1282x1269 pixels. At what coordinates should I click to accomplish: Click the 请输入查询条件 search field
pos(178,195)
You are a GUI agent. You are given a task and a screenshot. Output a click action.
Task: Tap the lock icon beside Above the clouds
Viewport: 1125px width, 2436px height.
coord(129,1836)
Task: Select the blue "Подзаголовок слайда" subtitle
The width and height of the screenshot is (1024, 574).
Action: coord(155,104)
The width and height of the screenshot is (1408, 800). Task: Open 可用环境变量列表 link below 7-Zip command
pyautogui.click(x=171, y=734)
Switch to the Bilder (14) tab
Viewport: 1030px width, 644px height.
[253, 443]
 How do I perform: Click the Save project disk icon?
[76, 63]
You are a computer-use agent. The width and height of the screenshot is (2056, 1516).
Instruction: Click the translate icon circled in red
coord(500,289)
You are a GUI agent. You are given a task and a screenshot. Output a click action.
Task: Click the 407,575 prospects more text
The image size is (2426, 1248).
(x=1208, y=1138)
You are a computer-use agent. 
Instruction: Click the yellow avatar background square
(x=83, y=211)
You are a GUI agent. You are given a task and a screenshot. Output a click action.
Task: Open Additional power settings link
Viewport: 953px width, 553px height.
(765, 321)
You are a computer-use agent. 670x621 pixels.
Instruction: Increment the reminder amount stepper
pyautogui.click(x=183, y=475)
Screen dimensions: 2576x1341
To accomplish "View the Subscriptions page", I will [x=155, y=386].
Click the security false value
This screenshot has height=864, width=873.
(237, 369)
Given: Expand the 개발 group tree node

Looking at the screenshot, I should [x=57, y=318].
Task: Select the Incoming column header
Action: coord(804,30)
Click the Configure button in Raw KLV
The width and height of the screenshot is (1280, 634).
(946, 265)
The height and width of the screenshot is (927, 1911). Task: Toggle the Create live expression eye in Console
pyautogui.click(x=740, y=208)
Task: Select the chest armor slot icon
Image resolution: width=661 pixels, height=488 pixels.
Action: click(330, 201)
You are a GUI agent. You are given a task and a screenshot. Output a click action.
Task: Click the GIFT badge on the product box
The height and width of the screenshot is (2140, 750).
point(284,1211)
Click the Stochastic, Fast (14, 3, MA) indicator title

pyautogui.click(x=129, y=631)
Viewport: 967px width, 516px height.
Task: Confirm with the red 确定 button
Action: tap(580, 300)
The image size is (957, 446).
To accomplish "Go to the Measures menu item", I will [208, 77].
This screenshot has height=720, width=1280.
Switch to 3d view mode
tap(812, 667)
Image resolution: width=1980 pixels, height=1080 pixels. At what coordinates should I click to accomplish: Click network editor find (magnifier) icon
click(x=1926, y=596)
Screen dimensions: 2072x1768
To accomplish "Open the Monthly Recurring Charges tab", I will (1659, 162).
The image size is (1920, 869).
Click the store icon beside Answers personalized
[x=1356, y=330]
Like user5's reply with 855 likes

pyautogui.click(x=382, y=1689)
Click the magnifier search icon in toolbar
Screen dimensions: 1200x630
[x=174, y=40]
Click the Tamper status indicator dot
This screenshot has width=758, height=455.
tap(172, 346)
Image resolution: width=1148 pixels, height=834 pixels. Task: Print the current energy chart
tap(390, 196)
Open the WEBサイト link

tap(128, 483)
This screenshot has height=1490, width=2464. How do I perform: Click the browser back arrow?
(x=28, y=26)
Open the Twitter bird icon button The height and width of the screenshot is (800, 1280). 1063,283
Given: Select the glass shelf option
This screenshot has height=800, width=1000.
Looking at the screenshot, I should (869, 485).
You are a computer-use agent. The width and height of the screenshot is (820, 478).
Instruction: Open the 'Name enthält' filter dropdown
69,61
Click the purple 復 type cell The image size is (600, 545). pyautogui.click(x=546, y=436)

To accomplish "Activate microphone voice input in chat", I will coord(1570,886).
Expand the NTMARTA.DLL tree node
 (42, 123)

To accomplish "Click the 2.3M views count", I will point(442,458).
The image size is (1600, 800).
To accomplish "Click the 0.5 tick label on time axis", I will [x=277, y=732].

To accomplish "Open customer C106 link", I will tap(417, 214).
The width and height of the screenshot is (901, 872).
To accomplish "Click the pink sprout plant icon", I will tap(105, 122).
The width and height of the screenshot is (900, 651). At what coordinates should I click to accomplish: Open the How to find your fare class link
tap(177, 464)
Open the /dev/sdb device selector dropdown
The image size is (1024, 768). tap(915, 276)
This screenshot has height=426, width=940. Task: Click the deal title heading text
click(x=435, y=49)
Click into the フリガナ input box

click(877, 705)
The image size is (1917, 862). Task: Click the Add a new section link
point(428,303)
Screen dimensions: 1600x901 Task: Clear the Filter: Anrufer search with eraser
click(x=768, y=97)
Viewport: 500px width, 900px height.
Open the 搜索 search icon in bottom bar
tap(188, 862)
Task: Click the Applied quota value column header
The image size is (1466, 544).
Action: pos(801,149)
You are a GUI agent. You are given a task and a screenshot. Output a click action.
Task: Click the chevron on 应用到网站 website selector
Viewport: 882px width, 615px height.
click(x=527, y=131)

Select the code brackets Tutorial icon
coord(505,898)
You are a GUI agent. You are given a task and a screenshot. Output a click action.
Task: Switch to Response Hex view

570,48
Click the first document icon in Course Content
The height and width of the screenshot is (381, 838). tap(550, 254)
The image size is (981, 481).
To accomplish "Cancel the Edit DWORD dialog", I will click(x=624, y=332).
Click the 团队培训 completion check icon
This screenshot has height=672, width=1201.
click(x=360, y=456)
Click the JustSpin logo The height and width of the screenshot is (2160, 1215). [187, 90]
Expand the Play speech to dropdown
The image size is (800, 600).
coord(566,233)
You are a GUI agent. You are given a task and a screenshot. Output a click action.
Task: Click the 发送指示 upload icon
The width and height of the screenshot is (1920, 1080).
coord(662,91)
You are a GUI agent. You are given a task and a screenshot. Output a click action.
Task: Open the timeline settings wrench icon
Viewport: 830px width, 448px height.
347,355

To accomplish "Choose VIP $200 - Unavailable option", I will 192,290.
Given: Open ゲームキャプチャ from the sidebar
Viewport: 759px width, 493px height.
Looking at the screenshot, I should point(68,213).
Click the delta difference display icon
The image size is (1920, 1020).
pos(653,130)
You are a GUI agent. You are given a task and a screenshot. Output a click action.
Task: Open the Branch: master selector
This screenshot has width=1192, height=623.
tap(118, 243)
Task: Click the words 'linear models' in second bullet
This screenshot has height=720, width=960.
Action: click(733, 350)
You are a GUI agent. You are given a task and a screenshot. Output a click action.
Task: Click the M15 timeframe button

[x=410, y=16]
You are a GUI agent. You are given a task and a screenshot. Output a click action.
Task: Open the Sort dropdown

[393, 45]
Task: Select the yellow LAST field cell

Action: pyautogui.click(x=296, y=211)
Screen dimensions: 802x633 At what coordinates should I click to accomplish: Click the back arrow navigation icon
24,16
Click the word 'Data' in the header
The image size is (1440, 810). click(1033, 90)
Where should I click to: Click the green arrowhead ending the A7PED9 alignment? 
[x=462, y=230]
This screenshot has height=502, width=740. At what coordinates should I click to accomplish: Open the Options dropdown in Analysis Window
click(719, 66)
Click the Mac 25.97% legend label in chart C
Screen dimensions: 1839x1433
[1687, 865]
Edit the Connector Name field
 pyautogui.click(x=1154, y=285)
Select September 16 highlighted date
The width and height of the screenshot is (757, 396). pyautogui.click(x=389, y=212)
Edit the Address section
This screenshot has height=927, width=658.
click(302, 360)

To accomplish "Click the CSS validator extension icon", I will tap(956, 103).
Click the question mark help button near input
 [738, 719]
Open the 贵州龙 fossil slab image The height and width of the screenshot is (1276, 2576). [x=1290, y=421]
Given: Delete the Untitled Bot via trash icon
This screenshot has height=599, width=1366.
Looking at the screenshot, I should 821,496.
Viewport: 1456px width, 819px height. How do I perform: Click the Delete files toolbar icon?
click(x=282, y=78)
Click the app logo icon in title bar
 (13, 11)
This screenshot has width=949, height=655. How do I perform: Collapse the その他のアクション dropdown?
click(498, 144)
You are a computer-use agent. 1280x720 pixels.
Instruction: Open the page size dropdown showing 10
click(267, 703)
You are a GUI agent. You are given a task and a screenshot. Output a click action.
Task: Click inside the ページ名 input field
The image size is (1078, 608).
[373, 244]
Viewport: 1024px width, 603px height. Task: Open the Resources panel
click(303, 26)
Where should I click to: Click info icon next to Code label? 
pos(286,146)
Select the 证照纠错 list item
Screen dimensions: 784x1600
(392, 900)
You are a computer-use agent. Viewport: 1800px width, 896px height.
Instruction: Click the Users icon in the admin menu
####
PROBLEM DETAILS:
Reproduce the lines of the material from its start through the line containing "coord(129,1836)", inclusive.

WRITTEN ANSWER:
1282x1269 pixels. At what coordinates should I click to accomplish: Click the 请输入查询条件 search field
pos(178,195)
You are a GUI agent. You are given a task and a screenshot. Output a click action.
Task: Tap the lock icon beside Above the clouds
Viewport: 1125px width, 2436px height.
coord(129,1836)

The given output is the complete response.